There are more vehicle-accessible villages around Bajawa; Bena, on the flank of the 2,245m high Gunung Inerie volcano is one of the most interesting, with stunning megaliths and a community of thatched roof houses lined up in two rows along a ridge. In between are totem-like ngadhu (dedicated to male ancestors) and house-like bhaga structures (dedicated to female ancestors) smeared with sacrificial blood. The best way to explore these remote villages is to book with Manumadi Tour and Travel.

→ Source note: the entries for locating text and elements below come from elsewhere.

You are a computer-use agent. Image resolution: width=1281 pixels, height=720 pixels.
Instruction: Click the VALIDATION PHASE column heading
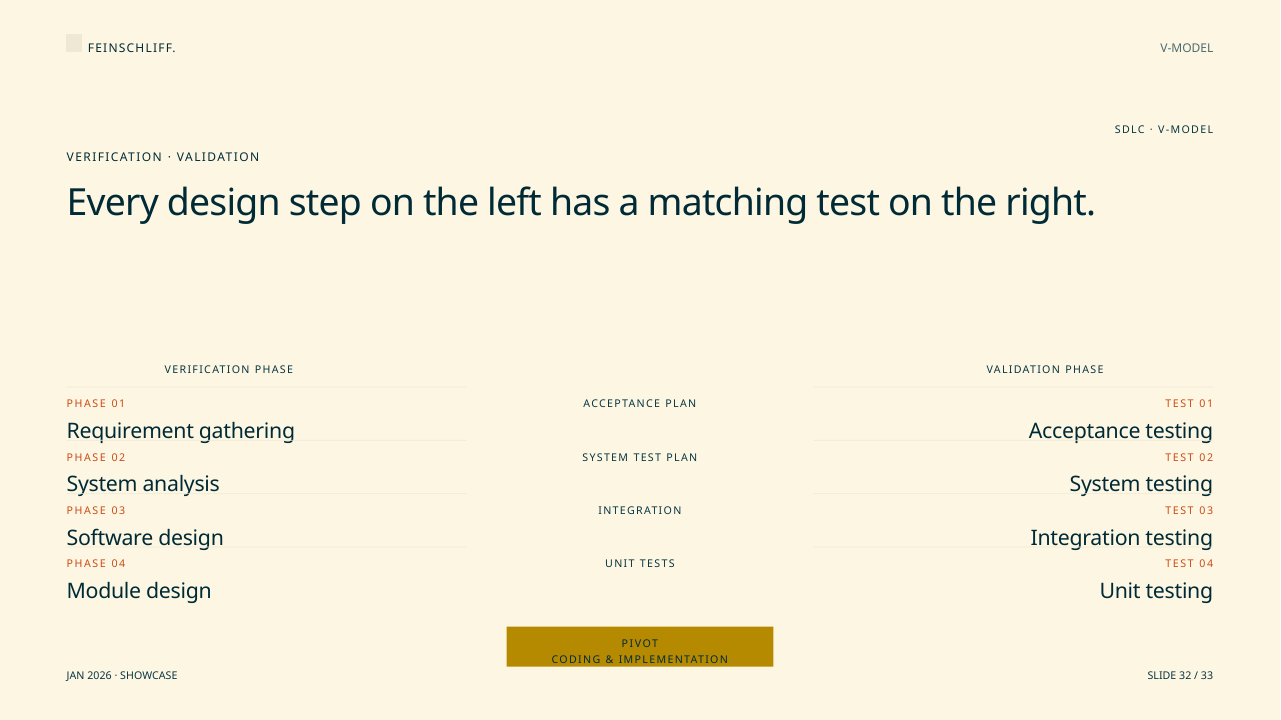pyautogui.click(x=1045, y=369)
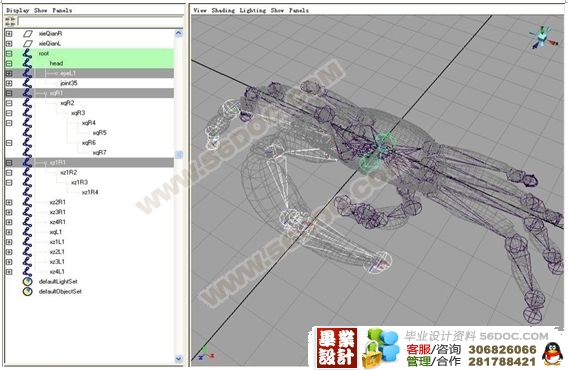Select the head joint in outliner
Screen dimensions: 568x370
pyautogui.click(x=56, y=63)
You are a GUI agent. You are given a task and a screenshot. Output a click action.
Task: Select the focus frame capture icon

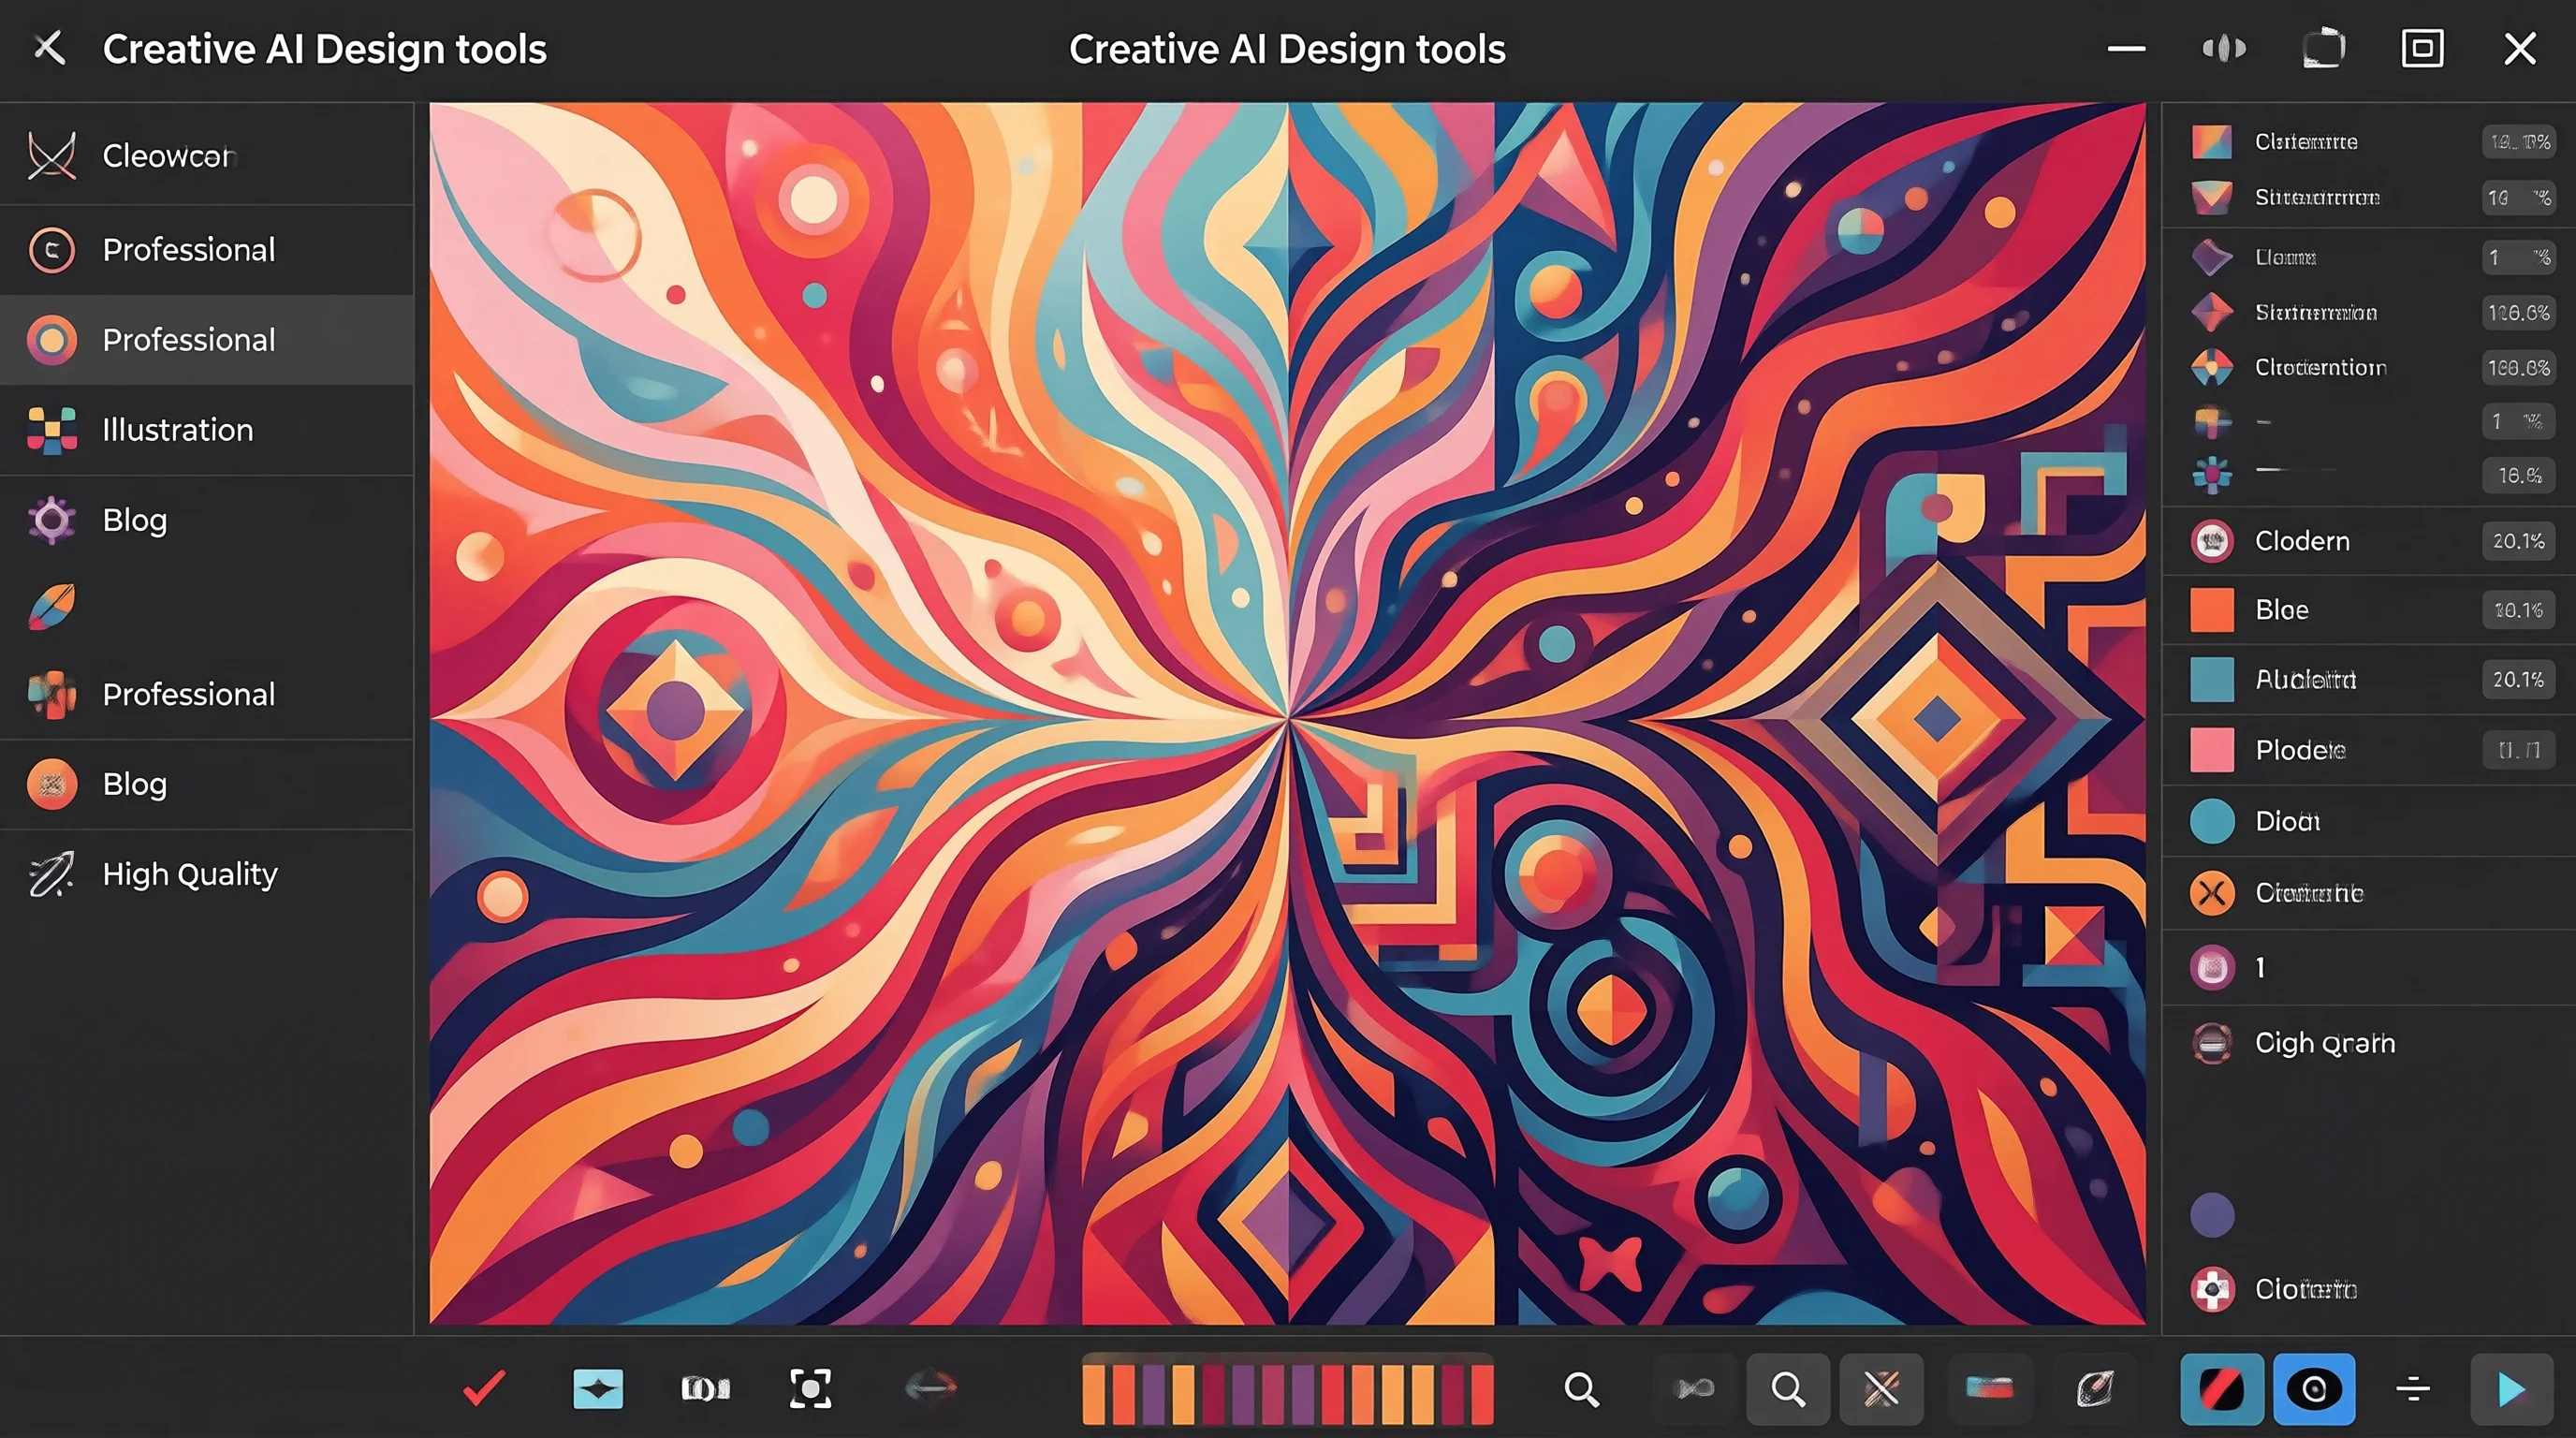[810, 1389]
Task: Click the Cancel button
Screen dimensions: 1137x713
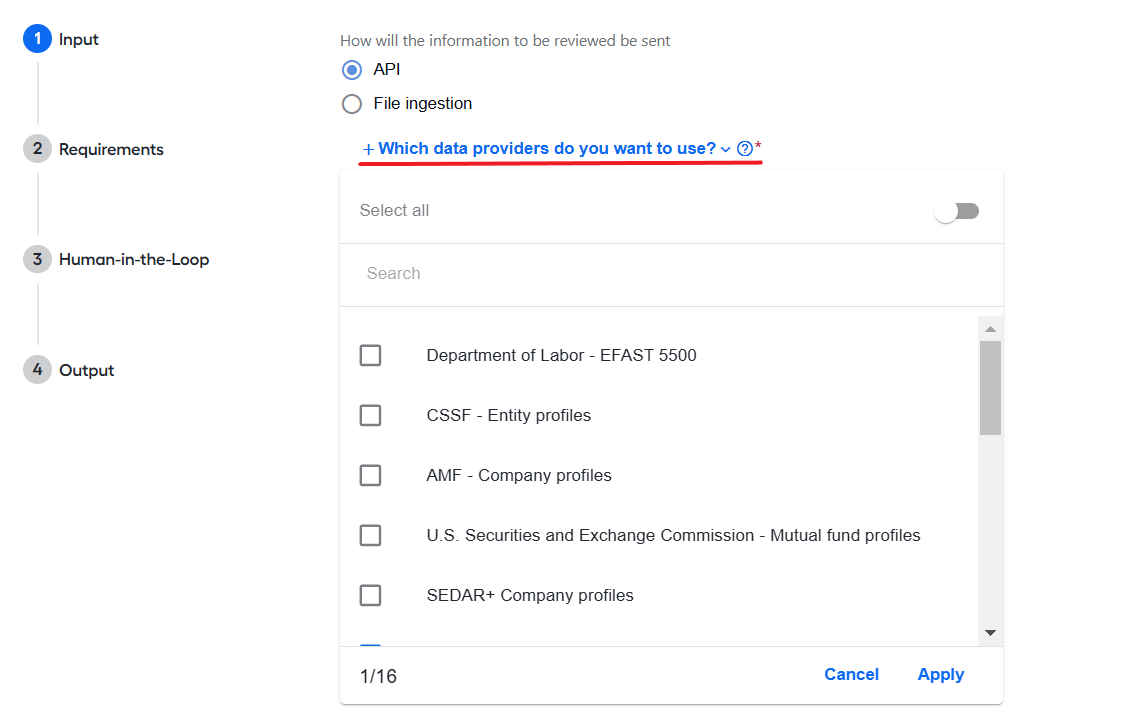Action: pos(851,675)
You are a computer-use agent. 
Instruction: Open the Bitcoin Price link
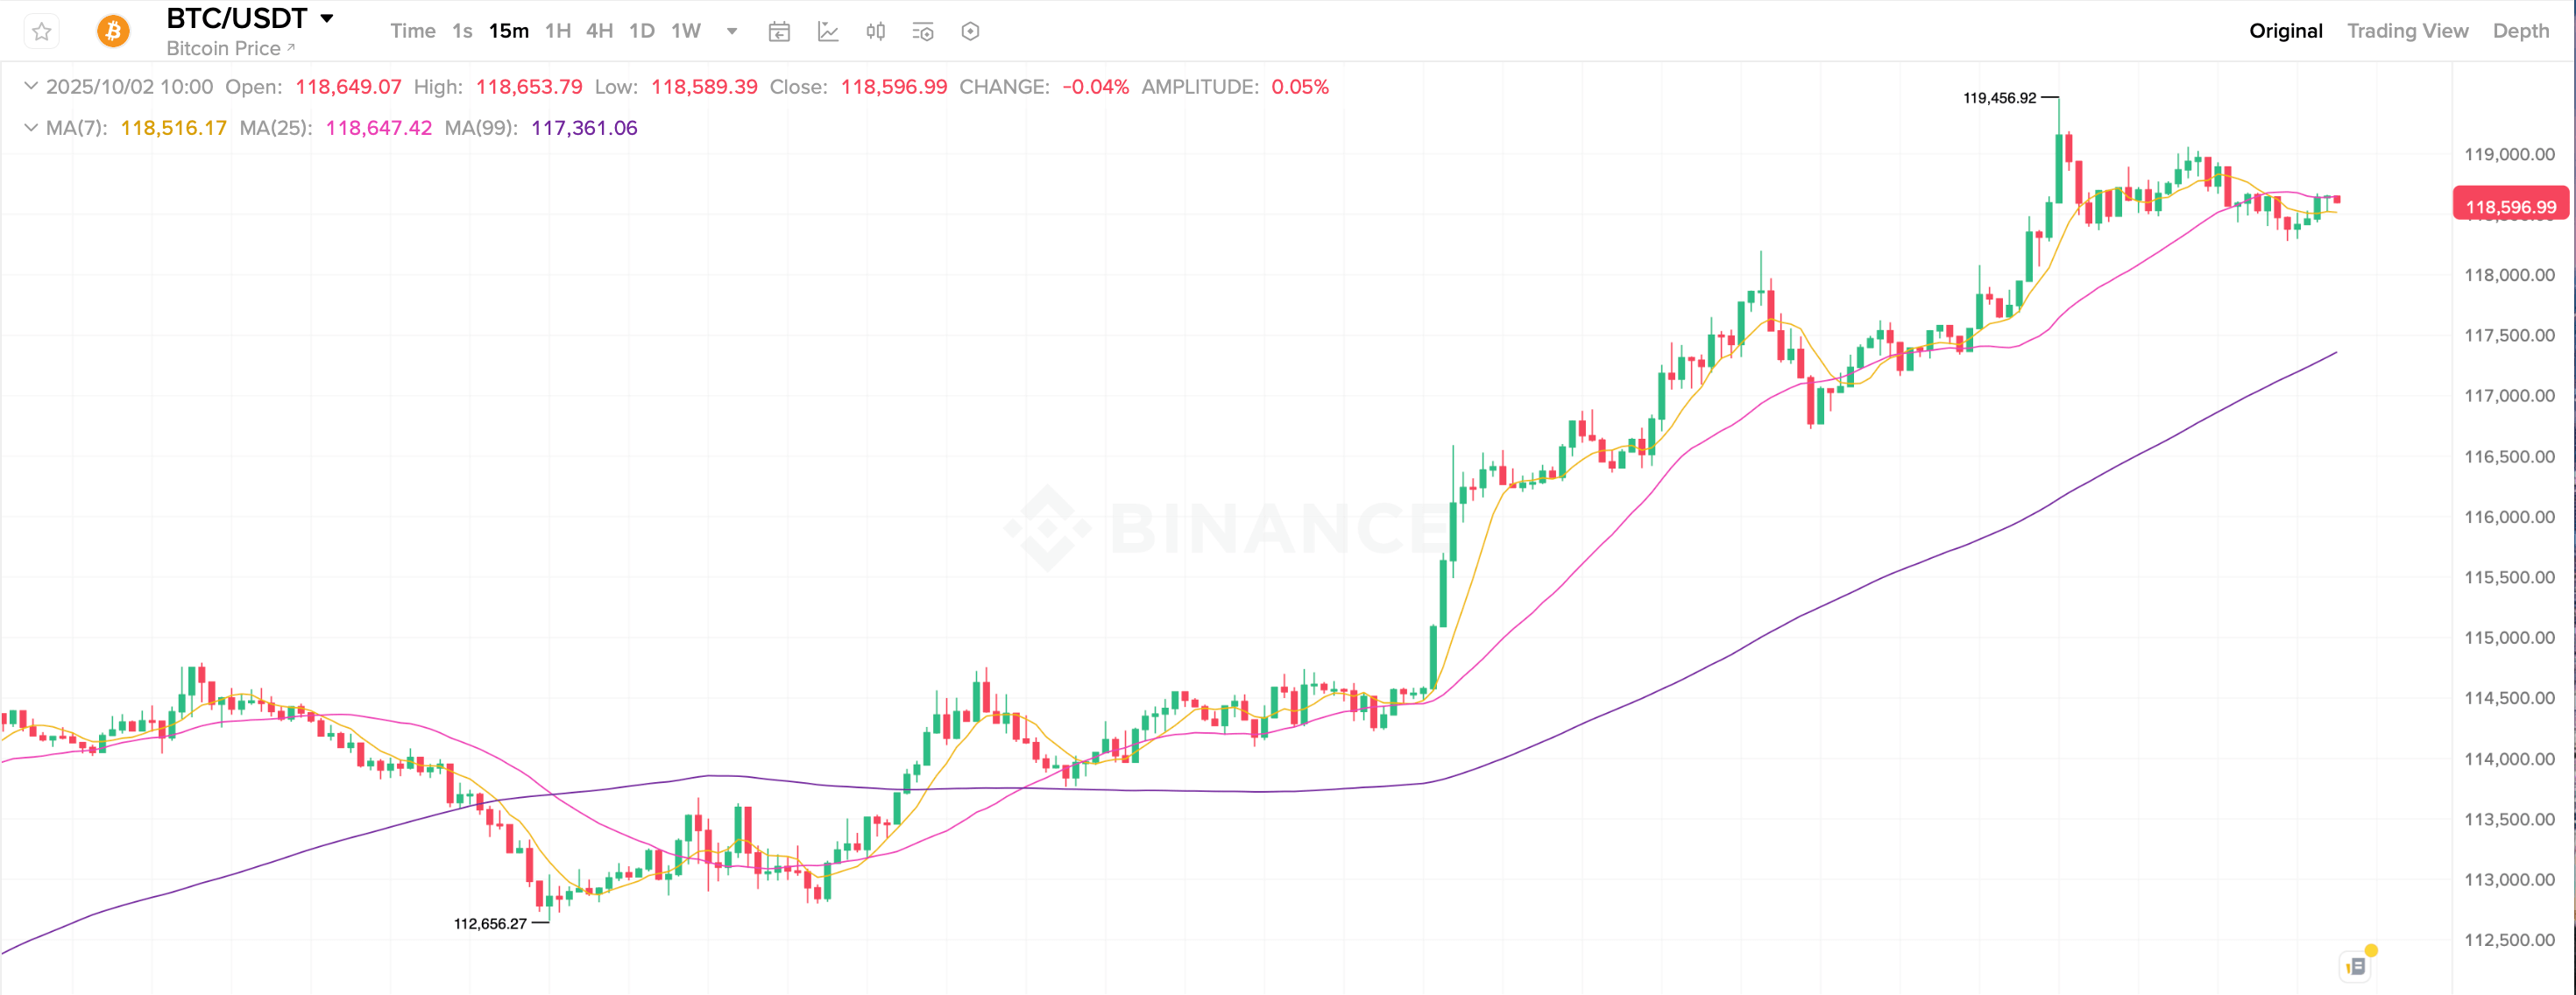pos(230,48)
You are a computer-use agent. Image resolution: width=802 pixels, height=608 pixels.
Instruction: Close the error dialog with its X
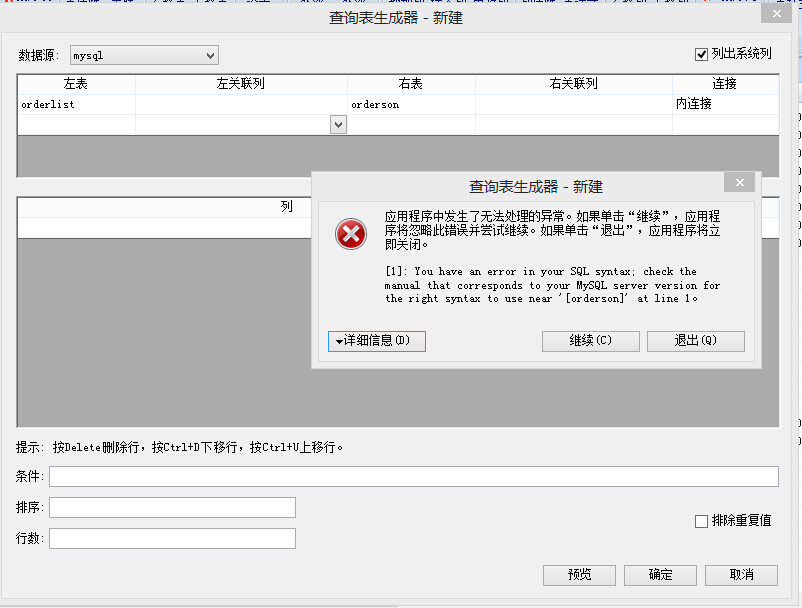739,182
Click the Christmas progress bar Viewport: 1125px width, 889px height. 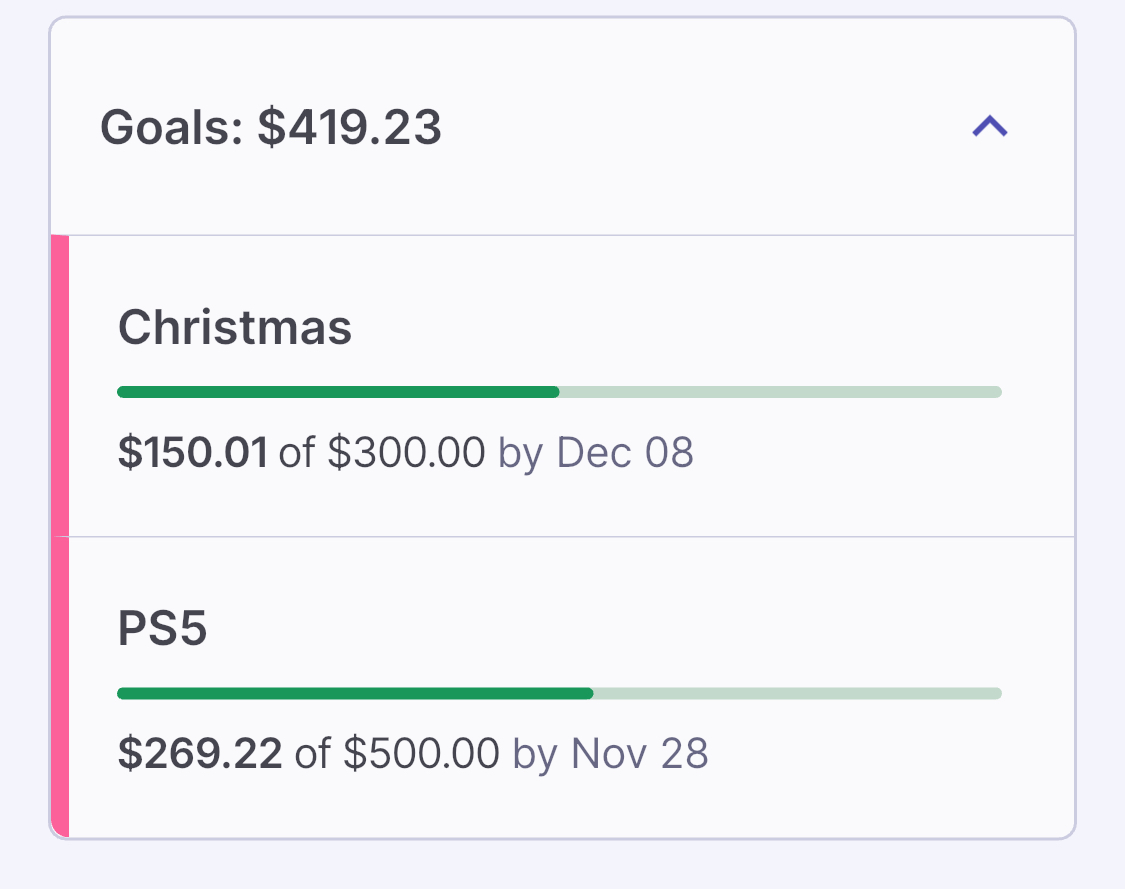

No Flores trip is complete without a steaming cup of ginger coffee and a glorious sunrise over Kelimutu crater, where you will find the tri-colour lakes just east of the island’s centre point, looming above the village of Moni. Check into the plush Kelimutu Ecolodge -- but expect an early wake-up call. Ever since locals led Dutch settlers here in the early 17th Century, sightseers have made the sunrise trek to the chameleonic volcanic lakes that are so densely colourful they seem as thick as paint. It is thought that dissolving minerals, a process that can accelerate in the rainy season, accounts for the shifting colour scheme. One of the lakes never changes from turquoise, but the other two blush yellow, orange, red and brown, depending upon the time of year. The summit’s moonscape gives Kelimutu an ethereal atmosphere, especially when clouds billow across the craters and sun shafts burn luminescent pinpoints on the water’s surface. Kelimutu is sacred to local people, and legend has it that the souls of the dead ascend to these lakes, suggesting that they may be a portal to eternity.